Job Lifecycle State Machine

PENDING  -->  RUNNING  -->  COMPLETED  (terminal)
                    \
                     -->  FAILED      (terminal)

From PENDING only:
PENDING  -->  CANCELLED               (terminal)

---

API Endpoints Reference

Job Management /api/v1/jobs

Method	Endpoint	Description	HTTP Status
POST	/api/v1/jobs	Submit a new ingestion job	202 Accepted
GET	/api/v1/jobs	List all jobs (optional ?status=PENDING)	200 OK
GET	/api/v1/jobs/{id}	Get specific job status	200 OK
DELETE	/api/v1/jobs/{id}	Cancel a pending job	200 OK
GET	/api/v1/jobs/{id}/logs	Get audit trail for a job	200 OK

Metrics /api/v1/metrics

Method	Endpoint	Description
GET	/api/v1/metrics/job-efficiency	KPIs: success rate, throughput
GET	/api/v1/metrics/system-health	Queue depth, JVM, health status
GET	/api/v1/metrics/jobs-over-time	Time-windowed job summary
GET	/api/v1/metrics/summary	Combined dashboard snapshot

Spring Actuator (built-in monitoring)

Data block
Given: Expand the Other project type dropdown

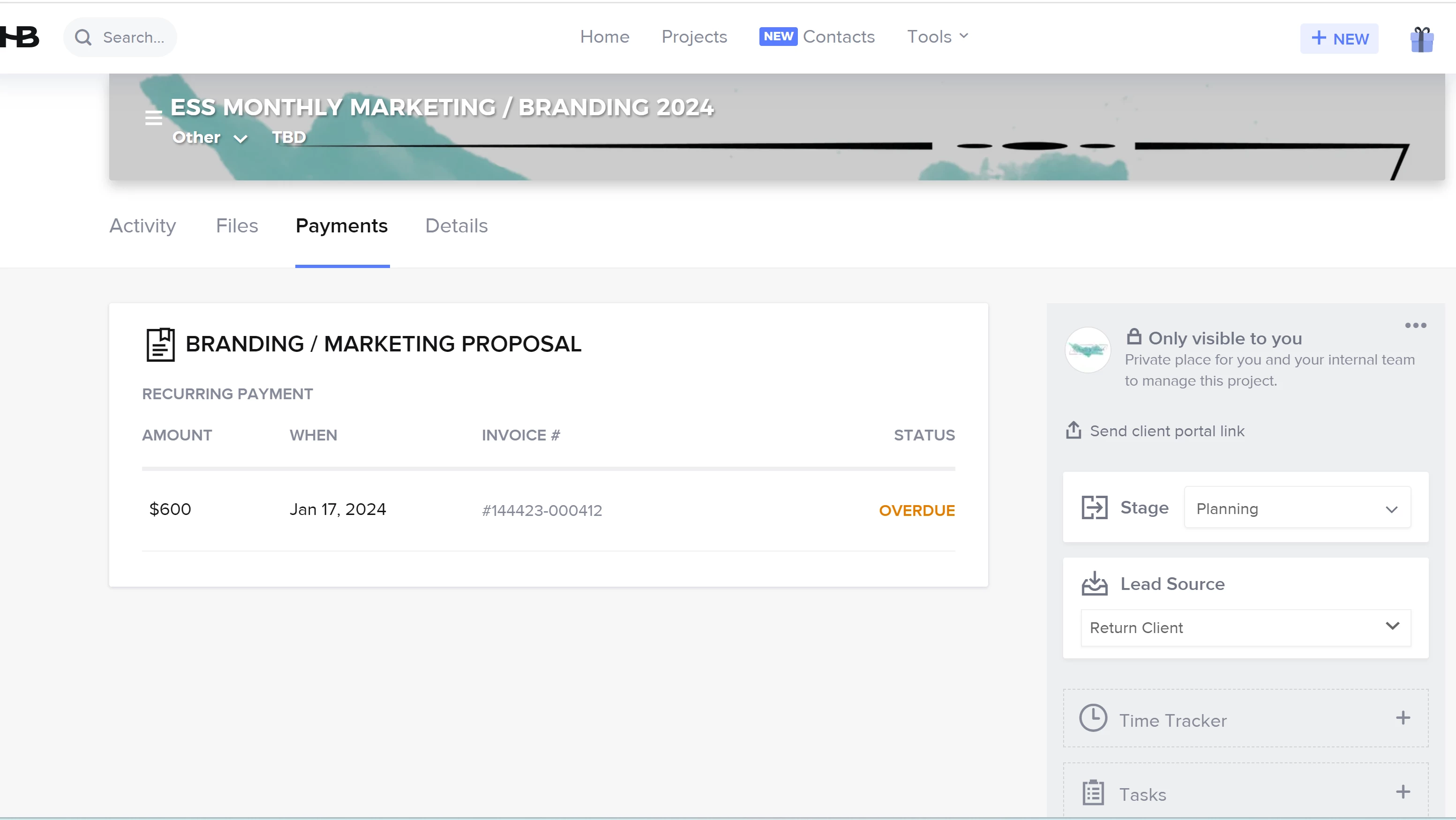Looking at the screenshot, I should coord(210,138).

What is asked
**a)** Reproduce the passage of the job API reference starting at "Metrics /api/v1/metrics" and ending at "Actuator (built-in monitoring)".
**b)** In the job API reference, the description "Submit a new ingestion job" appears beside the POST endpoint. Render this sentence in Spanish.

Solutions to each task
**a)**
Metrics /api/v1/metrics

Method	Endpoint	Description
GET	/api/v1/metrics/job-efficiency	KPIs: success rate, throughput
GET	/api/v1/metrics/system-health	Queue depth, JVM, health status
GET	/api/v1/metrics/jobs-over-time	Time-windowed job summary
GET	/api/v1/metrics/summary	Combined dashboard snapshot

Spring Actuator (built-in monitoring)

**b)** Envía un nuevo trabajo de ingesta